====== EXTRACT PROVIDED ======

Lastly, concerning the sudra or proletarian, Manu lays down
(i, 91) "one occupation only the Lord prescribed to the
sudra, to serve meekly the other three castes". Thus the
status of the sudra is one of the utmost bondage to necessity.
These grades of difference are supposed to exist in
nature, whether in the Vedic world or outside it, and it is in
this sense that Krishna, as representing the Absolute, here
says that he created the four castes.


We had reference already to jatidharma (caste customs)
and kuladharma (clan customs) in i, 43. Varnasamkara
(degeneracy due to promiscuous mixing of races) is also
referred to in the same verse, and the evil consequences are
pictured graphically in Arjuna's own words as the fall of
the pitris (ancestors) due to the break in the offering of
propitiatory rice-balls and water.

229


Those responsible for these grave omissions, Arjuna says,
would themselves be destined to go to hell. This graphic
account of Arjuna as a purva pakshin (anterior sceptic) in
the Gita is not dealt with or even done justice to by any
passing reference in the teaching of Krishna himself, except
perhaps by the overall pardon of sin which he promises
again and again if Arjuna should follow Krishna's absolutist
way of life.

======

• **TASK LIST**:
A – Answer these questions from the passage on caste:
(i) According to Manu, what one occupation did the Lord prescribe to the sudra?
(ii) In which verse are jatidharma and kuladharma referred to?
(iii) What fate does Arjuna say awaits those responsible for the grave omissions?
B – Reproduce the passage on caste word for word from "Lastly, concerning the" to "jatidharma (caste customs)".
Answer using only the passage on caste.

====== RECORD LIST ======

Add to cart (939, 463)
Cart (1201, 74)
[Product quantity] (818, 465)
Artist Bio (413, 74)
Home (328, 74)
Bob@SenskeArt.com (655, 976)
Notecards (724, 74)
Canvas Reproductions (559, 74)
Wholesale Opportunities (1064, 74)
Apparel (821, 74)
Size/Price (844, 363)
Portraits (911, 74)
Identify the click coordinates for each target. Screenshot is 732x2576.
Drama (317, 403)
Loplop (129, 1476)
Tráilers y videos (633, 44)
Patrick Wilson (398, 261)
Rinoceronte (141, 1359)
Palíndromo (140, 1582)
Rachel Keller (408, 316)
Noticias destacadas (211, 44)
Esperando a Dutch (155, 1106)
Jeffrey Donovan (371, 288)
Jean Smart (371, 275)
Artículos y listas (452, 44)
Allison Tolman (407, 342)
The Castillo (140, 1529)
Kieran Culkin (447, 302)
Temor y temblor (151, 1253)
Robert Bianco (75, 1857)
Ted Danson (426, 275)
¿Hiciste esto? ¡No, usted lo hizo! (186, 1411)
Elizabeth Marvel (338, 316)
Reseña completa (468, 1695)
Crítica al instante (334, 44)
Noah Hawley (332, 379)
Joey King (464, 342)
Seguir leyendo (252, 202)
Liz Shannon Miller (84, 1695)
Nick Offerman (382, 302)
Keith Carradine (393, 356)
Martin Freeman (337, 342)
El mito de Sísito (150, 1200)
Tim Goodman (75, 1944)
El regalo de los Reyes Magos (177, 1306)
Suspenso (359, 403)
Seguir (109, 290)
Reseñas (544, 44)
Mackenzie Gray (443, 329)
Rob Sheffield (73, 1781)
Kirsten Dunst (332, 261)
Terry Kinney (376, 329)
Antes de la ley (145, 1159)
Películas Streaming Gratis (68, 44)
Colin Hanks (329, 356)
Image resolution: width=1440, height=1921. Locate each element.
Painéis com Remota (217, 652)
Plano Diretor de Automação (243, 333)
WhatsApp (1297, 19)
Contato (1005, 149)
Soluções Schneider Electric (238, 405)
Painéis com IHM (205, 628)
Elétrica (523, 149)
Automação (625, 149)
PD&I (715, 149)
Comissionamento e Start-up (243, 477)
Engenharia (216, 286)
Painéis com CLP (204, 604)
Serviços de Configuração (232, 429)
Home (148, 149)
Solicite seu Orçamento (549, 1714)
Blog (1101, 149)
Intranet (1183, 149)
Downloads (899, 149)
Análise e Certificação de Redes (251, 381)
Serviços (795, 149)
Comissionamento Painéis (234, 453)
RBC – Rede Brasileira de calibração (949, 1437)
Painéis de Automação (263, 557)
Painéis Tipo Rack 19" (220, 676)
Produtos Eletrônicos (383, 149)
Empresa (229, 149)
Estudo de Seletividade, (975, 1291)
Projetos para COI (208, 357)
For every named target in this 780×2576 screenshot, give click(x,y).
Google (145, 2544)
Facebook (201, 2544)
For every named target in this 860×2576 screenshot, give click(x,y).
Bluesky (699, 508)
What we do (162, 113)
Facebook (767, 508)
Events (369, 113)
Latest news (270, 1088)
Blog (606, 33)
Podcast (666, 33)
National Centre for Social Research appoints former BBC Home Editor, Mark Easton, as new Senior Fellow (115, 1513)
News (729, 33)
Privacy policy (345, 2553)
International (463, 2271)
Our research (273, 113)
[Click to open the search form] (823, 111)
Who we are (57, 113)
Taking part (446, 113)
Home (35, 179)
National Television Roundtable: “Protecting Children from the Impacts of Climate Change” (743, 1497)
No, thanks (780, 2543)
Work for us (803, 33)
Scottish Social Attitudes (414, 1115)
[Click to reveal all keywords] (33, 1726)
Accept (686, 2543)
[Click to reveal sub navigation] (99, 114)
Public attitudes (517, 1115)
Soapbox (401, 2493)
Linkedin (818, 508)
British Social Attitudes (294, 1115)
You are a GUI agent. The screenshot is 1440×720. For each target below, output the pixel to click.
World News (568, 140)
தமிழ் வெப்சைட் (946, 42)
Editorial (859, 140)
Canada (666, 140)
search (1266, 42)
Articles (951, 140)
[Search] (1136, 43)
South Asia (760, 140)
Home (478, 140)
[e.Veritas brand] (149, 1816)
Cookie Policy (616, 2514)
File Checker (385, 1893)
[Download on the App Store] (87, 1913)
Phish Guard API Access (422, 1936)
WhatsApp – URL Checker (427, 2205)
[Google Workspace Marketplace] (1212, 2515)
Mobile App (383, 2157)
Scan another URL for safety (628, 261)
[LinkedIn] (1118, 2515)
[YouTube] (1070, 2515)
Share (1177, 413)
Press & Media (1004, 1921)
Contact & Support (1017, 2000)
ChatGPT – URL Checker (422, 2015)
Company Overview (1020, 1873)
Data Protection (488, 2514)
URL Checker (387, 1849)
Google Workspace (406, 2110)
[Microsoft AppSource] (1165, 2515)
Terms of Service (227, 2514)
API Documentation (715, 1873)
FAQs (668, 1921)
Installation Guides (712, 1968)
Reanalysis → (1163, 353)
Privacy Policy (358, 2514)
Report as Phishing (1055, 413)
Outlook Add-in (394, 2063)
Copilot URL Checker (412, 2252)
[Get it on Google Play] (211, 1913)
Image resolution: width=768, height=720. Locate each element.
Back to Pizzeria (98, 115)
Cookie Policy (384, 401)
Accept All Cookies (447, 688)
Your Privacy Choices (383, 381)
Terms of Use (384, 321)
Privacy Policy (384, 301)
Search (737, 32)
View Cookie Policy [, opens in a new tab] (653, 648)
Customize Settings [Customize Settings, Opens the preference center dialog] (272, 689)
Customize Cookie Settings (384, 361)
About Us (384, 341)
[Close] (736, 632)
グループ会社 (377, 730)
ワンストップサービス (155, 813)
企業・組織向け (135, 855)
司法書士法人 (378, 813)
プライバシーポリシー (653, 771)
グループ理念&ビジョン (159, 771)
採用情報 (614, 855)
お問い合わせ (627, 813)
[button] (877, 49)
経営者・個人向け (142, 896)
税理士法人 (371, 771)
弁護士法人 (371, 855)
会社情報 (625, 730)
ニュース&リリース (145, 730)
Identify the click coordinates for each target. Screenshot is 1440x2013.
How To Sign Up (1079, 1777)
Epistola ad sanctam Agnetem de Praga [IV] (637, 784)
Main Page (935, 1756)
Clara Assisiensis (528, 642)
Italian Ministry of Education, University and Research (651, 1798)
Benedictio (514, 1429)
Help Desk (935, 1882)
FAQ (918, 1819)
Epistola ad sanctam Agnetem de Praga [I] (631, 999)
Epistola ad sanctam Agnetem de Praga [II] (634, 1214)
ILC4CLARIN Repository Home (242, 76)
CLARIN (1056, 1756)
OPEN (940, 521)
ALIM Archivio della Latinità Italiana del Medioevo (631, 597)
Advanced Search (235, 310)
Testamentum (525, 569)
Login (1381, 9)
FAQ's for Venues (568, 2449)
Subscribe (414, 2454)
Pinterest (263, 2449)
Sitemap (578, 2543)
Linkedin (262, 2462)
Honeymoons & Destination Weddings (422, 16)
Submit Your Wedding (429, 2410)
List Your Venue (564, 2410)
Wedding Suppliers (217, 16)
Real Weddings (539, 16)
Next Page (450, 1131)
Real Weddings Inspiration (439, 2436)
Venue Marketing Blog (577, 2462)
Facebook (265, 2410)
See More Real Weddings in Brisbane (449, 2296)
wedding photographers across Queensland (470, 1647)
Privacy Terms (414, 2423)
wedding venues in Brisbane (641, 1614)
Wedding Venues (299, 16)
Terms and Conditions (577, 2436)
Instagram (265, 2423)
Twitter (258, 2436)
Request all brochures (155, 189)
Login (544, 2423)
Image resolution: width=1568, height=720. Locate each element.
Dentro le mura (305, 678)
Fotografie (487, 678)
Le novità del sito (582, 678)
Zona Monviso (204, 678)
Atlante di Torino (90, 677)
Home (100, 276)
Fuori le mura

======

• **SOLVED PROBLEMS**:
A –
(i) To serve meekly the other three castes.
(ii) Verse i, 43.
(iii) They would be destined to go to hell.

B –
Lastly, concerning the sudra or proletarian, Manu lays down
(i, 91) "one occupation only the Lord prescribed to the
sudra, to serve meekly the other three castes". Thus the
status of the sudra is one of the utmost bondage to necessity.
These grades of difference are supposed to exist in
nature, whether in the Vedic world or outside it, and it is in
this sense that Krishna, as representing the Absolute, here
says that he created the four castes.


We had reference already to jatidharma (caste customs)